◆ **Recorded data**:
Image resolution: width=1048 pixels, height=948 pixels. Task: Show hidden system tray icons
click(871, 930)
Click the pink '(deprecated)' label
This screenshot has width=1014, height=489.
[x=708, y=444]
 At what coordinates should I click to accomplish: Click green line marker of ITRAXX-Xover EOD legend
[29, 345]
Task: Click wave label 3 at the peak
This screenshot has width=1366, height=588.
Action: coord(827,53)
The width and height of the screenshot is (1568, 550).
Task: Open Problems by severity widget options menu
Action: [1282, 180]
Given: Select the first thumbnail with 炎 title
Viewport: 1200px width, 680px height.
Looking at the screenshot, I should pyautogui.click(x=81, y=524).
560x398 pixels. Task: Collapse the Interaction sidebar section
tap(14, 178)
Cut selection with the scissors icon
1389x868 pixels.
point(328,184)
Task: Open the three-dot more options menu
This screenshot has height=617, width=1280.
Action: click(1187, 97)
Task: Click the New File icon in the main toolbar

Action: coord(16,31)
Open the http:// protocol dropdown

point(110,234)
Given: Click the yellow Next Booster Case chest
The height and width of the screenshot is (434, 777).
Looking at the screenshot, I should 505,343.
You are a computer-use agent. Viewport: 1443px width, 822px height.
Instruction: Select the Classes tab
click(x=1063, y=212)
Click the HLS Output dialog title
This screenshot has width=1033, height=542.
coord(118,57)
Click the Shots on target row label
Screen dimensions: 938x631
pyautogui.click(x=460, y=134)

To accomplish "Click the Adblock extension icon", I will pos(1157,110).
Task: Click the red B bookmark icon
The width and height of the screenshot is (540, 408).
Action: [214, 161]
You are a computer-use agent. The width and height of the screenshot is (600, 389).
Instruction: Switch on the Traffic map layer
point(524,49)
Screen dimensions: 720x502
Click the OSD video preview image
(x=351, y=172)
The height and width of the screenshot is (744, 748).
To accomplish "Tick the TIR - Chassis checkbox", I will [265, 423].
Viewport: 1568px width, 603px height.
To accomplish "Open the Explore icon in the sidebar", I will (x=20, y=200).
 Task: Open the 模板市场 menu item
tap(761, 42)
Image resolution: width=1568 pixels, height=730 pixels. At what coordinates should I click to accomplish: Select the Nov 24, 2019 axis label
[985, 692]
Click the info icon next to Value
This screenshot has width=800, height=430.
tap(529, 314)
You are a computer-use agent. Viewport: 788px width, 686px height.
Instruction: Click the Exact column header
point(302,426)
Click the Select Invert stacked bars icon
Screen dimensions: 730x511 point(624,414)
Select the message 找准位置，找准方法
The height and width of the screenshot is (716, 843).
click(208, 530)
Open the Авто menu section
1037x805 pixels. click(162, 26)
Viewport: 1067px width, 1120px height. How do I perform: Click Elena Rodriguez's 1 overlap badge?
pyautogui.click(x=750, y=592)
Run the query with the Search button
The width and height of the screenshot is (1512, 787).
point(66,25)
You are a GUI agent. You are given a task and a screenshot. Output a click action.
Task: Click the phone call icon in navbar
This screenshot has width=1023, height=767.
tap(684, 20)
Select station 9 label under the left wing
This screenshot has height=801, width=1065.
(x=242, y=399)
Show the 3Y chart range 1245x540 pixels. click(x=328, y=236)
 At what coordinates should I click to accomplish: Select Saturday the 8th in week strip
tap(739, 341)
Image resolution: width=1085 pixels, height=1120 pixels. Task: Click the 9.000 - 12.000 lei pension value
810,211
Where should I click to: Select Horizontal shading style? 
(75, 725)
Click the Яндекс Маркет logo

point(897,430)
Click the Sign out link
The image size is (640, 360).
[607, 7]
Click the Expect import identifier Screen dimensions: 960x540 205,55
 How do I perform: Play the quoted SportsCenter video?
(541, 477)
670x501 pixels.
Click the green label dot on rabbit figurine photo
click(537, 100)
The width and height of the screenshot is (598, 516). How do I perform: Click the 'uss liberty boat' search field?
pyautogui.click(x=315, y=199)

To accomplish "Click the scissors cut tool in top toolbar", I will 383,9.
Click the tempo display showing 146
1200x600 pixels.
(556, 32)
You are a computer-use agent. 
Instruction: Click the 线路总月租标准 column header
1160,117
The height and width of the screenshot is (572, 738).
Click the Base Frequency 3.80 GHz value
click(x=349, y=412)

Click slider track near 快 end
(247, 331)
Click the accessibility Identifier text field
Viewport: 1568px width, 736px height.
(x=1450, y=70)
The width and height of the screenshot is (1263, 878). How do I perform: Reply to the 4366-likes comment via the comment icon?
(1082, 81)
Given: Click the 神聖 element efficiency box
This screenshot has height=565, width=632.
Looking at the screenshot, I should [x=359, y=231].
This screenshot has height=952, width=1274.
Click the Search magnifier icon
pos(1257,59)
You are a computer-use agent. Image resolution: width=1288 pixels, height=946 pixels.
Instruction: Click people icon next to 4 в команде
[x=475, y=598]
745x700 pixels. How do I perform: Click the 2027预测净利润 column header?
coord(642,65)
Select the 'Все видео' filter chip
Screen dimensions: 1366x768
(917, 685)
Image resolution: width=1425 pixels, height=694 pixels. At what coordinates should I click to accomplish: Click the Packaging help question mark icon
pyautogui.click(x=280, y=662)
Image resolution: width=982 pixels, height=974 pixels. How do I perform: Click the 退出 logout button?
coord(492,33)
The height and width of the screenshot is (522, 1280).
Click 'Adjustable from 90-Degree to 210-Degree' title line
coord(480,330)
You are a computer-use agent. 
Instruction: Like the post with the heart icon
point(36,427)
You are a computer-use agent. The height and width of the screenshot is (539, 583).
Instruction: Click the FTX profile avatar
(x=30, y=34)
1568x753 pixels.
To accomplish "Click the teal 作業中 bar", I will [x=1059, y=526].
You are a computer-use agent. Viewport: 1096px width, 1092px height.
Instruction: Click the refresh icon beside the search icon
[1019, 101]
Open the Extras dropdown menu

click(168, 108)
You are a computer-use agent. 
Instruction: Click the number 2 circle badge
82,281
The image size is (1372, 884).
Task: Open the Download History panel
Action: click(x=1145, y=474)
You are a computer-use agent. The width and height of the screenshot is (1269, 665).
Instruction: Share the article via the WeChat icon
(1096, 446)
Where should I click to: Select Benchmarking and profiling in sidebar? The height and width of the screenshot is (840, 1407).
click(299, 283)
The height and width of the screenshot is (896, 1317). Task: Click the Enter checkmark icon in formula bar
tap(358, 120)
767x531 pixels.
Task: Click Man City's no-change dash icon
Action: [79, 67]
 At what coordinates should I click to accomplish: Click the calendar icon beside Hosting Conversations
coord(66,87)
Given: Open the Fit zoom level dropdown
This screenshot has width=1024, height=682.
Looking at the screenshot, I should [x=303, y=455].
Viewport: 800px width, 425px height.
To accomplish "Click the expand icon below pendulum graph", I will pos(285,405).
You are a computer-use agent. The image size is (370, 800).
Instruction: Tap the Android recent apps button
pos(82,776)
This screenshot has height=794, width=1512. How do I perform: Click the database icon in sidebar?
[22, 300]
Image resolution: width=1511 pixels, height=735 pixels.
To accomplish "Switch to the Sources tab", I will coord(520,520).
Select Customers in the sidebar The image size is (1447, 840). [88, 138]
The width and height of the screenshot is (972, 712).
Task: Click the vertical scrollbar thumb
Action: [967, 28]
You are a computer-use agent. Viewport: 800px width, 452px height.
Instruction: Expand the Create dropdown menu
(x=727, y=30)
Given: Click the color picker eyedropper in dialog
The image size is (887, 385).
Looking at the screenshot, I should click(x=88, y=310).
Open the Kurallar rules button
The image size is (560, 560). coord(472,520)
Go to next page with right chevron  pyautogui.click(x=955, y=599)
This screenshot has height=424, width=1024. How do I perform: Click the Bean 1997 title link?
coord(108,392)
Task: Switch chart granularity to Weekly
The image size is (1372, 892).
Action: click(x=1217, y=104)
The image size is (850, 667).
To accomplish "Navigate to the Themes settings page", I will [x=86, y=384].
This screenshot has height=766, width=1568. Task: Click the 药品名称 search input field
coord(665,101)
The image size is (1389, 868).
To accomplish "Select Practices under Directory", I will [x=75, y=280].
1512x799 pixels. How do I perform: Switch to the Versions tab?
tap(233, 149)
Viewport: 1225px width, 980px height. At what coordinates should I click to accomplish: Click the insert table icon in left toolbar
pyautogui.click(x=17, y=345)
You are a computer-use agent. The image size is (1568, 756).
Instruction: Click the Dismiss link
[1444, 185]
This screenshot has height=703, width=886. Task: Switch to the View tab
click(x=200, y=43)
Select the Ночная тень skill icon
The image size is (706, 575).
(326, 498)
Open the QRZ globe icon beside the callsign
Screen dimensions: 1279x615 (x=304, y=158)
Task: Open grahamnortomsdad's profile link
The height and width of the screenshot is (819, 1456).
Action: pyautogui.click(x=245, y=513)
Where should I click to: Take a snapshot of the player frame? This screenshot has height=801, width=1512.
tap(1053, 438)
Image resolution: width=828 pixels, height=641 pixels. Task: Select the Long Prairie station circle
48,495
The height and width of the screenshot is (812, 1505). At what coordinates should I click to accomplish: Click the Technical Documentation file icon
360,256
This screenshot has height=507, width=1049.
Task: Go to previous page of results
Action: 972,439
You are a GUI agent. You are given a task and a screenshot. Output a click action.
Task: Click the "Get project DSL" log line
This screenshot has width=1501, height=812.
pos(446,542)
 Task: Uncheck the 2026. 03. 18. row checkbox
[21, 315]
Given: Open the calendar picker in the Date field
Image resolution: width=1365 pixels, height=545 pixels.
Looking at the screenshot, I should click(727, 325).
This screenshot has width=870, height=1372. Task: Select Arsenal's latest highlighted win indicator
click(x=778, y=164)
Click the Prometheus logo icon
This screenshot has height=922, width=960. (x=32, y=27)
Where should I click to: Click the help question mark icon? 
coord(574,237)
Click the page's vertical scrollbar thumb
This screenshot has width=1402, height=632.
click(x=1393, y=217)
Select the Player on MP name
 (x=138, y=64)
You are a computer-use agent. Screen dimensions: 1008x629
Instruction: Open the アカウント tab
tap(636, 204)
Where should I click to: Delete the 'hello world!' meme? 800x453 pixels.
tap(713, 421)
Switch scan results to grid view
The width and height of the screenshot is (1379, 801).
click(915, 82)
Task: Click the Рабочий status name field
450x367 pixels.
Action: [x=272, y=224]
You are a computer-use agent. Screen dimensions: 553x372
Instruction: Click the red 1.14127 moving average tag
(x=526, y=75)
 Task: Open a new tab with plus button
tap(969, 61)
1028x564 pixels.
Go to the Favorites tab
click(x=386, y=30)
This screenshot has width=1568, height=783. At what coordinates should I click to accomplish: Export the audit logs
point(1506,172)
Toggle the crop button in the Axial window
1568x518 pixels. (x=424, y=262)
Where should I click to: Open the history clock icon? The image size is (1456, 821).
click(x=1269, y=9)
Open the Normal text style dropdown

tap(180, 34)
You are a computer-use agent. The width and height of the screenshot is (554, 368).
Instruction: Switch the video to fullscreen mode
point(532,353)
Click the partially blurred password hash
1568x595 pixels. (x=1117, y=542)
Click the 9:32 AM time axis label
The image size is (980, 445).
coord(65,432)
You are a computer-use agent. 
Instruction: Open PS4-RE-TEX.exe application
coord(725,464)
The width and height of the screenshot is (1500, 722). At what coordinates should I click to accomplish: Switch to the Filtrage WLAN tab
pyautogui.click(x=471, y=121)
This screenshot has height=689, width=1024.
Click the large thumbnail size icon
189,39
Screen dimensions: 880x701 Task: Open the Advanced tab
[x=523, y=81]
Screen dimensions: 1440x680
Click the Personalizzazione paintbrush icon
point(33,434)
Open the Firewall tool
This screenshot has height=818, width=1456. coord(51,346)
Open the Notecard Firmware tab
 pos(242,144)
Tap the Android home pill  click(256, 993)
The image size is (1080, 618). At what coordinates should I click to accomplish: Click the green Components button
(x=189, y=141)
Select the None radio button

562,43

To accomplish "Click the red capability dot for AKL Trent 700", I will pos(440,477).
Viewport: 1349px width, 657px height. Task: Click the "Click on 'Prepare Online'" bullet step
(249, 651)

◆ **What this task involves**: Present the stretch of lines from the one containing "Open the Авто menu section" through the one containing "point(66,25)" as a Markdown table with the columns Row and Line, numbering each row and omitting blank lines.

◆ **Full answer**:
| Row | Line |
|---|---|
| 1 | Open the Авто menu section |
| 2 | 1037x805 pixels. click(162, 26) |
| 3 | Viewport: 1067px width, 1120px height. How do I perform: Click Elena Rodriguez's 1 overlap badge? |
| 4 | pyautogui.click(x=750, y=592) |
| 5 | Run the query with the Search button |
| 6 | The width and height of the screenshot is (1512, 787). |
| 7 | point(66,25) |